# Filtering the Features

Features with a variance less than 0.2 and with correlation larger than 0.95 were removed

In [7]:
from sklearn import datasets
from sklearn.feature_selection import VarianceThreshold
import pandas as pd
import numpy as np
import glob
import os

In [2]:
# Read entire dataset with all descriptors
dataset = pd.read_csv('../3_train_test_split/descriptors_all.csv').set_index('Molecule ChEMBL ID').drop(columns=['Potency','-logIC50'])
print("The original data size is ", dataset.shape)

The original data size is  (654, 1009)


## Remove Descriptors with Variance < 0.2

In [3]:
sel = VarianceThreshold(threshold=0.2) 
seldataset=sel.fit_transform(dataset)
seldataset=dataset[dataset.columns[sel.get_support(indices=True)]]

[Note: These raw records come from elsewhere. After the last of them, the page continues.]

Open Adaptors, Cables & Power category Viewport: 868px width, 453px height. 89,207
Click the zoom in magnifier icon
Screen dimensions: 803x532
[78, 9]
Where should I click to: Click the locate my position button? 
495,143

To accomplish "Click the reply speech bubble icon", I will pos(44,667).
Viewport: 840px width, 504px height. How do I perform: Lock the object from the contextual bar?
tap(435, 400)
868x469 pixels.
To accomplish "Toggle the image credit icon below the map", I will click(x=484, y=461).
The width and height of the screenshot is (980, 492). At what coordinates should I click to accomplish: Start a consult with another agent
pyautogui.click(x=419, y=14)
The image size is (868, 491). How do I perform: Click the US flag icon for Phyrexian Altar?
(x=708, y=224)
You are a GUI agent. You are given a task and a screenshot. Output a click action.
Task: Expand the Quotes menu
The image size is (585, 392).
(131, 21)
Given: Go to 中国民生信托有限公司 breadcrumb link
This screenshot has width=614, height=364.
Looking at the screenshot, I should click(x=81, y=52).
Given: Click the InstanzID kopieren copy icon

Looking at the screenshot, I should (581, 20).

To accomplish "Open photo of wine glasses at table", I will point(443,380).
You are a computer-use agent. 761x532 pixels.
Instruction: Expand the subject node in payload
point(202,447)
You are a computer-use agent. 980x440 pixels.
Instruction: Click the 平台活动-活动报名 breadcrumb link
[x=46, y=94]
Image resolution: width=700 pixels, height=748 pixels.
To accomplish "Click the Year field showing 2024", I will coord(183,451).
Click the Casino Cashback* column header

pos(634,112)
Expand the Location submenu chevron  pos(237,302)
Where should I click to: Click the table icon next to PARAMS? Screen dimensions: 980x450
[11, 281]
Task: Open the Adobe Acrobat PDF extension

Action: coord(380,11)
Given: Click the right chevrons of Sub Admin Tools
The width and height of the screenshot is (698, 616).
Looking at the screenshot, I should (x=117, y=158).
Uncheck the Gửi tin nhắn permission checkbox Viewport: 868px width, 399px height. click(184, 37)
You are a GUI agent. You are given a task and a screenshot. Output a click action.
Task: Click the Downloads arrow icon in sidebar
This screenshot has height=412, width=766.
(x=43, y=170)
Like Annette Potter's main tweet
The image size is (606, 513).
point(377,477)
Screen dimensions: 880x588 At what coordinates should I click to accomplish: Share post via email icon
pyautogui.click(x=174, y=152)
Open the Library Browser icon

print("after filtering with variance > 0.2, the data size is", seldataset.shape)

after filtering with variance > 0.2, the data size is (654, 1007)


## Drop Features with Correlation > 0.95

In [6]:
def drop_highcorr(df, threshold=0.95):
    """
    Removes features that have a correlation higher than the specified threshold.

    Parameters:
        df (pd.DataFrame): The input DataFrame with features.
        threshold (float): The correlation threshold above which features will be removed.
        
    Returns:
        pd.DataFrame: A DataFrame with highly correlated features removed.
    """
    # Calculate the correlation matrix
    corr_matrix = df.corr().abs()
    
    # Create a boolean mask for the upper triangle of the correlation matrix
    upper_tri = corr_matrix.where(
        np.triu(np.ones(corr_matrix.shape), k=1).astype(bool)
    )
    
    # Find columns with correlation greater than the threshold
    to_drop = [column for column in upper_tri.columns if any(upper_tri[column] > threshold)]
    
    # Drop the identified columns
    return df.drop(columns=to_drop)


# Apply filtration to each molecule
filtered_df = drop_highcorr(seldataset, threshold=0.95)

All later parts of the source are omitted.